Significance. If the central empirical observations hold, the manuscript contributes a large-scale, deduplicated exploration corpus and concrete evidence that single-objective strategies are inadequate for GUI agents. The scale of data collection and the shared-graph architecture are clear strengths that could support follow-on work; the explicit trade-off demonstration is a useful falsifiable claim for the community.

major comments (2)
  1. [Abstract (ambiguity signal paragraph) and §4 (method)] The ambiguity signal (described in the abstract as 'matched-action outcome dispersion on the deduplicated state graph') is load-bearing for the novelty-ambiguity trade-off claim. No explicit equation, pseudocode, or threshold definition is provided, nor is there validation that dispersion correlates with human-judged workflow differences rather than VM timing/async noise or retrieval artifacts. Without this, the trade-off could be an artifact of the measurement.
  2. [Results / replay-start evaluation] Results on the fixed replay-start slice report a 'clear novelty-ambiguity trade-off' but supply no quantitative baselines (e.g., random walk, standard PUCT without ambiguity term), error bars, or statistical tests. This makes it impossible to judge the magnitude or reliability of the observed differences that support the multi-objective conclusion.
minor comments (2)
  1. [Abstract] The abstract states 'over 1M screenshots and over 30K deduplicated states' but does not summarize per-application diversity metrics or deduplication false-positive rates.
  2. [Method] Notation for the PUCT exploration constant and ambiguity threshold is introduced without a consolidated table of all free parameters.
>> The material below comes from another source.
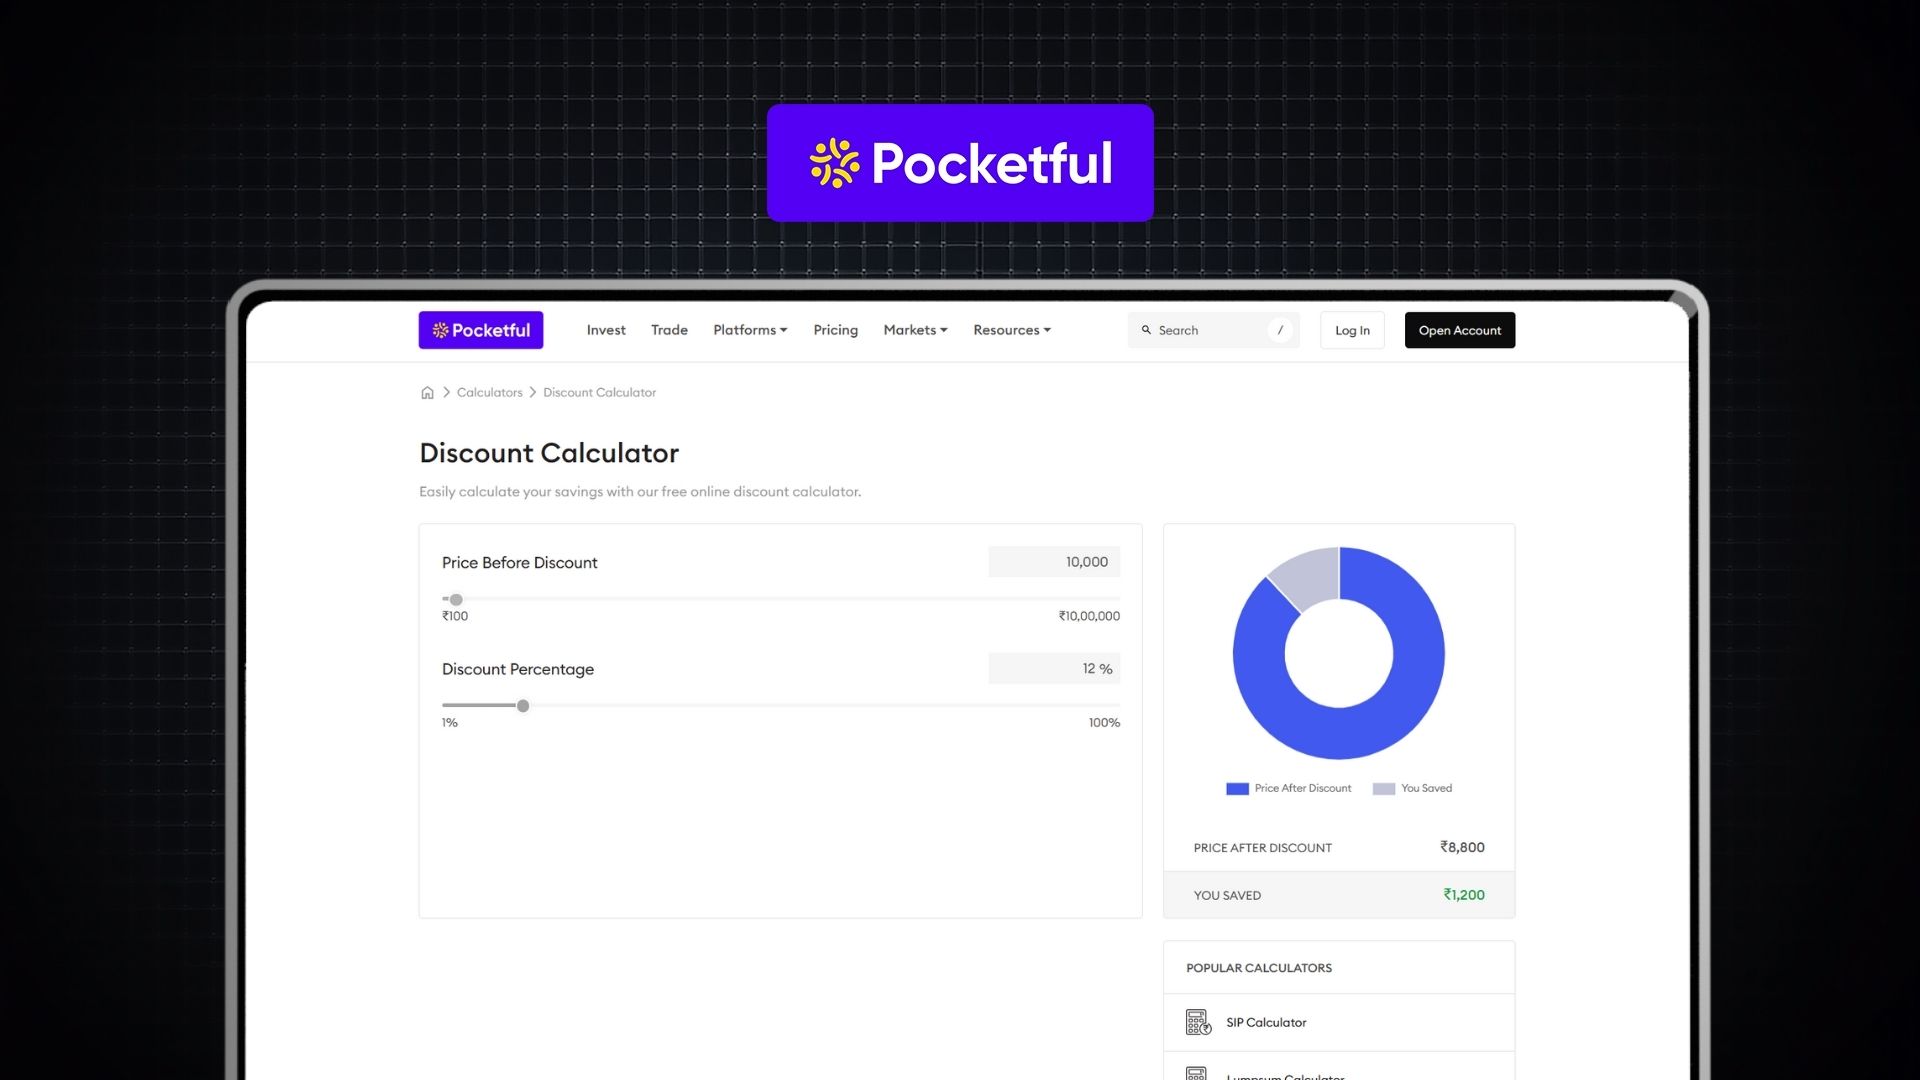Open the Resources dropdown
This screenshot has height=1080, width=1920.
[x=1011, y=330]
Simulated Author's Rebuttal

2 responses · 0 unresolved

We thank the referee for the constructive review and for recognizing the scale of the exploration corpus and the value of the observed trade-off. We address each major comment below and describe the revisions we will incorporate.

read point-by-point responses
  1. Referee: [Abstract (ambiguity signal paragraph) and §4 (method)] The ambiguity signal (described in the abstract as 'matched-action outcome dispersion on the deduplicated state graph') is load-bearing for the novelty-ambiguity trade-off claim. No explicit equation, pseudocode, or threshold definition is provided, nor is there validation that dispersion correlates with human-judged workflow differences rather than VM timing/async noise or retrieval artifacts. Without this, the trade-off could be an artifact of the measurement.
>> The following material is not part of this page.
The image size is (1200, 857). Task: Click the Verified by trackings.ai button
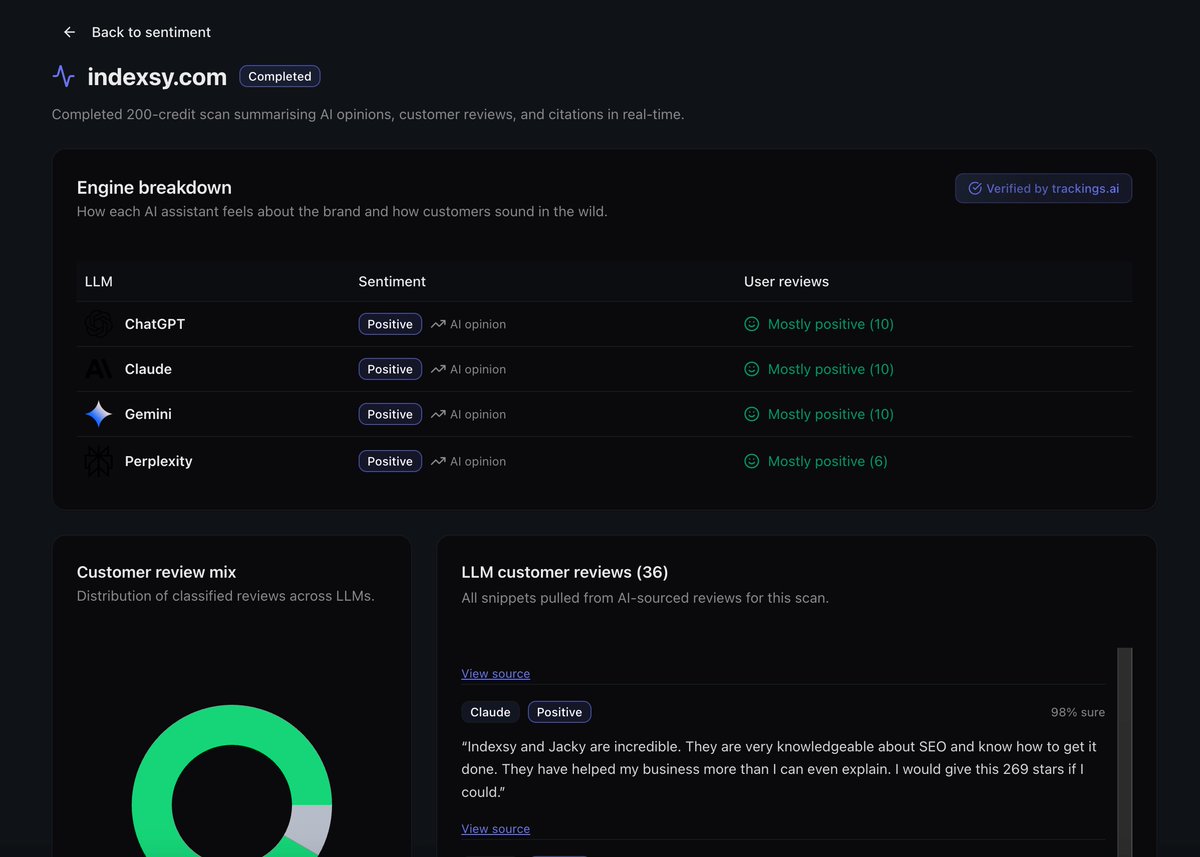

    Authors: We agree that an explicit formulation is required for clarity and reproducibility. In the revised manuscript we will add a formal definition of the ambiguity signal in §4, including the equation for outcome dispersion (computed as the entropy of the distribution over deduplicated successor states reached by identical action signatures from structurally matched screens) together with pseudocode for its incremental update on the shared graph. We will also state any thresholds applied during policy selection. The current work does not contain a human validation study correlating dispersion scores with workflow differences; we will add an explicit limitations paragraph acknowledging that distinguishing genuine state ambiguity from retrieval or timing artifacts would benefit from such validation in follow-on work. We note that the UIA-tree structural features and metadata filters were chosen precisely to reduce sensitivity to VM timing noise, and the trade-off appears consistently across 11 applications, but we accept that stronger empirical grounding for the signal itself is desirable. revision: partial

  2. Referee: [Results / replay-start evaluation] Results on the fixed replay-start slice report a 'clear novelty-ambiguity trade-off' but supply no quantitative baselines (e.g., random walk, standard PUCT without ambiguity term), error bars, or statistical tests. This makes it impossible to judge the magnitude or reliability of the observed differences that support the multi-objective conclusion.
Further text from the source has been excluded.